* _Task details_
Whenever a line contains the string "computer", copy it out of the entries.

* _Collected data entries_
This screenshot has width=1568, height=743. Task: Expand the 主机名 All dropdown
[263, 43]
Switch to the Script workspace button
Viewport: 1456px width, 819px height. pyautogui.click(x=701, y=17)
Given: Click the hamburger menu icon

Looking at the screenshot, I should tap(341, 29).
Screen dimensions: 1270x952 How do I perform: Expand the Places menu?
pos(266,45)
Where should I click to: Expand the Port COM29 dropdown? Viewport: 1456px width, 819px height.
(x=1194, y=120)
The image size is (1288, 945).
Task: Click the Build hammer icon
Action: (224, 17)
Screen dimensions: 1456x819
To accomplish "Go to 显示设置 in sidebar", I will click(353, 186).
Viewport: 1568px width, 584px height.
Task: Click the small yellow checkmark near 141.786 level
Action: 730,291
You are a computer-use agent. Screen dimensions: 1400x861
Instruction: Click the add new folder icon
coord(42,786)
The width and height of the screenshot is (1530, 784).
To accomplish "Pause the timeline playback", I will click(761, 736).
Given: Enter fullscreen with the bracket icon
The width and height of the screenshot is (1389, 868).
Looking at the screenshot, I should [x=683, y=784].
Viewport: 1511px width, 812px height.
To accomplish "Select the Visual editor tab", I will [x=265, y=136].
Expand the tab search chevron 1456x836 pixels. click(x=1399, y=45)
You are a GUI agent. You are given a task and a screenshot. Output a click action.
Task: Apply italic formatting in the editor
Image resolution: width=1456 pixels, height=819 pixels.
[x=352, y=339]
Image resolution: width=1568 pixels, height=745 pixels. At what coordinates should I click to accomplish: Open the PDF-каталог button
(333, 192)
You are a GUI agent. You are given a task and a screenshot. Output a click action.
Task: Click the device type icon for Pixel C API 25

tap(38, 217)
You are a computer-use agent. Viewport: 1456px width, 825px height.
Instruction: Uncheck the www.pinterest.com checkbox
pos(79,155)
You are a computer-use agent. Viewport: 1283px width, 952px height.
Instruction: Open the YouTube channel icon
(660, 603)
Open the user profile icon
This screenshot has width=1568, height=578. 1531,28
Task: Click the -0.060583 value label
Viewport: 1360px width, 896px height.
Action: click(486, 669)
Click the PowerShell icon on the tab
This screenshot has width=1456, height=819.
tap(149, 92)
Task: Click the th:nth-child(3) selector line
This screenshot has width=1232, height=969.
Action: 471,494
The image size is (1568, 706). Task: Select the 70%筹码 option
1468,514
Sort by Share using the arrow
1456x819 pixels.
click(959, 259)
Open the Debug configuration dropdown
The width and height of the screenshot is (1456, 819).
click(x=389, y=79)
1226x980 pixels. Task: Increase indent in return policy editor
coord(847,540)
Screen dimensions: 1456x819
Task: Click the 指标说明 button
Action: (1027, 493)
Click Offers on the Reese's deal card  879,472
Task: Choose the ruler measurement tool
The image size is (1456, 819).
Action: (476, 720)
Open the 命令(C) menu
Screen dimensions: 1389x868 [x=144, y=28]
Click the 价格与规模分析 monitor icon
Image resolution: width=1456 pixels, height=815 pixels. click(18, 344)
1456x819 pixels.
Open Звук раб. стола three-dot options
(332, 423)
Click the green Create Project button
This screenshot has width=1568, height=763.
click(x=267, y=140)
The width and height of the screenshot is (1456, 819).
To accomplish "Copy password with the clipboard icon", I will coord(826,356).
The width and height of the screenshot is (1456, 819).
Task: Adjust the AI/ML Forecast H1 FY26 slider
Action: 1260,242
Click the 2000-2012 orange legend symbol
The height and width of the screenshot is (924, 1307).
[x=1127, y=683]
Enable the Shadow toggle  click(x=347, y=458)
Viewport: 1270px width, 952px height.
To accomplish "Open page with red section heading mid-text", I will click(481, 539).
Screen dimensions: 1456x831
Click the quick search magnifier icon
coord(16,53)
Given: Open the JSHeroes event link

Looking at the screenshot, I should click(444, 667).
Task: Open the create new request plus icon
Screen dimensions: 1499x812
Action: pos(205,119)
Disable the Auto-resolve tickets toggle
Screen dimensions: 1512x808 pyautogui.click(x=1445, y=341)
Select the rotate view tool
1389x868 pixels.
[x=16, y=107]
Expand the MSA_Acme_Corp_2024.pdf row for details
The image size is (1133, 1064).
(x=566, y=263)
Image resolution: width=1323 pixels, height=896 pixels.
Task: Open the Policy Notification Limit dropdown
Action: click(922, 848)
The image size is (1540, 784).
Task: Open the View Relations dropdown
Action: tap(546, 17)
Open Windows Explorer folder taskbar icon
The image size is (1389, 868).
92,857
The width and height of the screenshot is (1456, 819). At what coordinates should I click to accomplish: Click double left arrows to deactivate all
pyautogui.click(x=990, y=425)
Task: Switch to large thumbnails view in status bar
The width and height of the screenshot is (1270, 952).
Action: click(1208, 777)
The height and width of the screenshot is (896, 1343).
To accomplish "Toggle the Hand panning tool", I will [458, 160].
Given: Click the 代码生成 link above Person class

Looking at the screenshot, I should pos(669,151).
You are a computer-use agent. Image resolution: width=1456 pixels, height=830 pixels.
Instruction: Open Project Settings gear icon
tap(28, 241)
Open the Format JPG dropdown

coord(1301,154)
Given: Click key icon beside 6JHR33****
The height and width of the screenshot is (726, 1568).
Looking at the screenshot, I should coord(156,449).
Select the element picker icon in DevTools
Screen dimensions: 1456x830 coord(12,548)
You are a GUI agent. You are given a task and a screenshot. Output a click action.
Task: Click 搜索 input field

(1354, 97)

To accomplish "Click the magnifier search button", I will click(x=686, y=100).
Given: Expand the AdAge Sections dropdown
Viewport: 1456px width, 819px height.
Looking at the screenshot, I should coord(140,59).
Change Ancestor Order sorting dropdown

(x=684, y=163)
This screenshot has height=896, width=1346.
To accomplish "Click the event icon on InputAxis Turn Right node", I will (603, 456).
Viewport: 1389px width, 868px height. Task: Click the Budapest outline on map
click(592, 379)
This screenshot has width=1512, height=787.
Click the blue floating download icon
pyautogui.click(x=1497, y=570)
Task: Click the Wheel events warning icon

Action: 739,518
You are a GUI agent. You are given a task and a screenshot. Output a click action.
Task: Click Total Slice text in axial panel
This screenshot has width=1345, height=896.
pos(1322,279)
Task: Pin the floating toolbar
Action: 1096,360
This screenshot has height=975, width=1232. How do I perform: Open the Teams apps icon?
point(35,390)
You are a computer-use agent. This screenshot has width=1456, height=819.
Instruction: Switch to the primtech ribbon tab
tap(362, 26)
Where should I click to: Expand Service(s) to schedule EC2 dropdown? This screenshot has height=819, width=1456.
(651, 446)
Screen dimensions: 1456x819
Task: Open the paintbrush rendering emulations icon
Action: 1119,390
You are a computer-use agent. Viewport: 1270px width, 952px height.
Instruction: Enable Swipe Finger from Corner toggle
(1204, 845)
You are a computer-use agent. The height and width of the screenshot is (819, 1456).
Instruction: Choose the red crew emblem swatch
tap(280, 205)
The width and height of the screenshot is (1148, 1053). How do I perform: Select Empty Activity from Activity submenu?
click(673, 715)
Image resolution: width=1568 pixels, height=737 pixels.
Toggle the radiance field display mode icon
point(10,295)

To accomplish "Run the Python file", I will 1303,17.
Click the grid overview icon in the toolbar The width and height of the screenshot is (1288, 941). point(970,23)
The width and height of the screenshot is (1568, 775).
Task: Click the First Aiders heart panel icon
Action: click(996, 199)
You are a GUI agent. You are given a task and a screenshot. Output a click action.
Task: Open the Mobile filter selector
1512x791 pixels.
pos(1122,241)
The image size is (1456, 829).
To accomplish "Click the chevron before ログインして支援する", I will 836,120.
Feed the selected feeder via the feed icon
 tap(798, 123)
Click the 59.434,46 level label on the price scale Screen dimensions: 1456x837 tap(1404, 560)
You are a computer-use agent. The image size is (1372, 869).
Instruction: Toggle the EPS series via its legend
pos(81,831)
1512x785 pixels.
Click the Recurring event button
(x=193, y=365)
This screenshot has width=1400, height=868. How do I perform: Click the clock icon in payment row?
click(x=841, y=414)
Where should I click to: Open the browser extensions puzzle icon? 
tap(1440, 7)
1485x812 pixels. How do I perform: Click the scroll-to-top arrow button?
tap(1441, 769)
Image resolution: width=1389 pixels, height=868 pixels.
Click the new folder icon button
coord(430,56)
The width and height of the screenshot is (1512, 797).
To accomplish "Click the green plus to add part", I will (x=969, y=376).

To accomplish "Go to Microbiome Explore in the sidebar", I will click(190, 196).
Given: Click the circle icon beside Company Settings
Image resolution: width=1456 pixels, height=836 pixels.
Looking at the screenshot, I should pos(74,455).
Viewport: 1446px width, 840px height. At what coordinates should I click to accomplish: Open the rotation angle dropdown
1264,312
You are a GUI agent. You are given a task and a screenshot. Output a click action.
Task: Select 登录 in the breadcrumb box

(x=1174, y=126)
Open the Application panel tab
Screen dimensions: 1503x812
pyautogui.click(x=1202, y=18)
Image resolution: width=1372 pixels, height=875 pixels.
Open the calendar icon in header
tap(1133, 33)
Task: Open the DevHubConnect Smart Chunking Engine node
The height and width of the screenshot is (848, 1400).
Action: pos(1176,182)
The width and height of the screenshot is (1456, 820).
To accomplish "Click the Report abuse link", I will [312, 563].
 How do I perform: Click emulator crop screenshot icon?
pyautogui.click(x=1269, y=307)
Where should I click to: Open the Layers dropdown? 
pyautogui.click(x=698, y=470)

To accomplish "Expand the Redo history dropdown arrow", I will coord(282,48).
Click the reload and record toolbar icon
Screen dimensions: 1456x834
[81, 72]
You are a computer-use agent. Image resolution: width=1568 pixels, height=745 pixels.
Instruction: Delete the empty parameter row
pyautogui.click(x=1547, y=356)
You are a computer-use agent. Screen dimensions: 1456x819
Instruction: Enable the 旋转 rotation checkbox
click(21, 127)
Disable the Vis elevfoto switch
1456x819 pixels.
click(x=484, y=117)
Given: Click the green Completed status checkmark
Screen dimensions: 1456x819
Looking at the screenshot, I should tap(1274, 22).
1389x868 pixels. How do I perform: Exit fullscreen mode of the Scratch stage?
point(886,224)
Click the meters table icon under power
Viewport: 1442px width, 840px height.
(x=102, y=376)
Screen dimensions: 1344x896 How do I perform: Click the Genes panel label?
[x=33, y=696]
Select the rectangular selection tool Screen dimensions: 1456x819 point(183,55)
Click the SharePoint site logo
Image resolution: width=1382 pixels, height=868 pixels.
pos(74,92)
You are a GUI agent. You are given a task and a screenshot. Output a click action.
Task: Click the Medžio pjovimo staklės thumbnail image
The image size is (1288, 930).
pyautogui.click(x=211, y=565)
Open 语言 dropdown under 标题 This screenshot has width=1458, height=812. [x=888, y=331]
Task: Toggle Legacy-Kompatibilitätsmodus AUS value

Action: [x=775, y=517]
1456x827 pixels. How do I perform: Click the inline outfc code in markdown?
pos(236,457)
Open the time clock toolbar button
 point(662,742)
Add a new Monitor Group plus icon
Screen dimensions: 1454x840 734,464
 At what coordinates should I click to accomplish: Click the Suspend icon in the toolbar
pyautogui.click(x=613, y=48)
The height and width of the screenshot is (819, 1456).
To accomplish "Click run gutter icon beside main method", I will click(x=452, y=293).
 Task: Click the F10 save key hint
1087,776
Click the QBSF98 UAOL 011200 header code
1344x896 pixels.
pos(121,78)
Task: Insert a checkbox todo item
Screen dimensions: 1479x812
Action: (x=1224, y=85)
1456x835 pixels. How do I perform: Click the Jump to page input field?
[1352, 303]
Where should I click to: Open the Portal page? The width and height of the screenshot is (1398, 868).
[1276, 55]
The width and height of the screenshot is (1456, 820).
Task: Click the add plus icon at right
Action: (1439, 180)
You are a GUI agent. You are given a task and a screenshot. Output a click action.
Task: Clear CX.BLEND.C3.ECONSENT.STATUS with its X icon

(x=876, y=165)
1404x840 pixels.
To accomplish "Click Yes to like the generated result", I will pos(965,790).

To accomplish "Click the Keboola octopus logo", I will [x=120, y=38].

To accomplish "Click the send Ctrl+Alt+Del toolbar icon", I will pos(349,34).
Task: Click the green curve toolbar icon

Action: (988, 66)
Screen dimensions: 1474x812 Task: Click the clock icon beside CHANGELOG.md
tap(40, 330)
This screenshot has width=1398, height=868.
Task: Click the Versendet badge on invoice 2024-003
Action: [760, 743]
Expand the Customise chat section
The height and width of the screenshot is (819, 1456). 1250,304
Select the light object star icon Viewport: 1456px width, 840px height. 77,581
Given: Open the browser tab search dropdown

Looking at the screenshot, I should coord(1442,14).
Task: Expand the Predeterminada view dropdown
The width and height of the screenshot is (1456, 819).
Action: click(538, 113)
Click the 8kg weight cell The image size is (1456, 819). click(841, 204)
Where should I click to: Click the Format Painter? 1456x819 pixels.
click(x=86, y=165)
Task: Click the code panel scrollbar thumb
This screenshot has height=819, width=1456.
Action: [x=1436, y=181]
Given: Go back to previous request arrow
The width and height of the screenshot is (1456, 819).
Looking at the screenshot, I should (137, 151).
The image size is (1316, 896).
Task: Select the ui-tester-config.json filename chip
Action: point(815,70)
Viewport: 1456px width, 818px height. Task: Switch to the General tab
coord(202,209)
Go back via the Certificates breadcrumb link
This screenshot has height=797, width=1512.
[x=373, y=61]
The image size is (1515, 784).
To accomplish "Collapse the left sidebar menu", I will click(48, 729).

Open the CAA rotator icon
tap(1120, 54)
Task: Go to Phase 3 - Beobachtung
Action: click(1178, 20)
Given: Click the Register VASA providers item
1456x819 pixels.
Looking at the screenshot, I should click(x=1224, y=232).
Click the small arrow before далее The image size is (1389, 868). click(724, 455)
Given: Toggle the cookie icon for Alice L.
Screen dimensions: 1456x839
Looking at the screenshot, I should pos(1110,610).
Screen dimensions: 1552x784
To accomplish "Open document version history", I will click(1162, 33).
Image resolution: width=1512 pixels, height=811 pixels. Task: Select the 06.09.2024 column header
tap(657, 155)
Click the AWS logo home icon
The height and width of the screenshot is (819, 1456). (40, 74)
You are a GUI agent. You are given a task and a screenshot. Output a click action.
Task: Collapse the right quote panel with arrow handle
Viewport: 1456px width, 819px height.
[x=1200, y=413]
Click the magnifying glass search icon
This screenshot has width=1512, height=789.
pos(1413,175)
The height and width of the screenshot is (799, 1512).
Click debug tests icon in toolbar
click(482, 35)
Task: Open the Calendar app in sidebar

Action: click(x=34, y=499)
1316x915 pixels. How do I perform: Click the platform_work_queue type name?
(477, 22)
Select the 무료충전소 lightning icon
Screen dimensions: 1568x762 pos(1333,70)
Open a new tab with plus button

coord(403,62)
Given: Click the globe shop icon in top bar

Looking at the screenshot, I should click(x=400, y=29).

* _Response_
You are a computer-use agent. Screen dimensions: 1400x861
You are a computer-use agent. Viewport: 1456px width, 825px height.
You are a computer-use agent. Viewport: 1283px width, 952px height.
You are a computer-use agent. Image resolution: width=1456 pixels, height=830 pixels.
You are a computer-use agent. This screenshot has width=1456, height=819.
You are a computer-use agent. Viewport: 1270px width, 952px height.
You are a computer-use agent. The height and width of the screenshot is (819, 1456).
You are a computer-use agent. The image size is (1372, 869).
You are a computer-use agent. Image resolution: width=1568 pixels, height=745 pixels.
You are a computer-use agent. Screen dimensions: 1456x819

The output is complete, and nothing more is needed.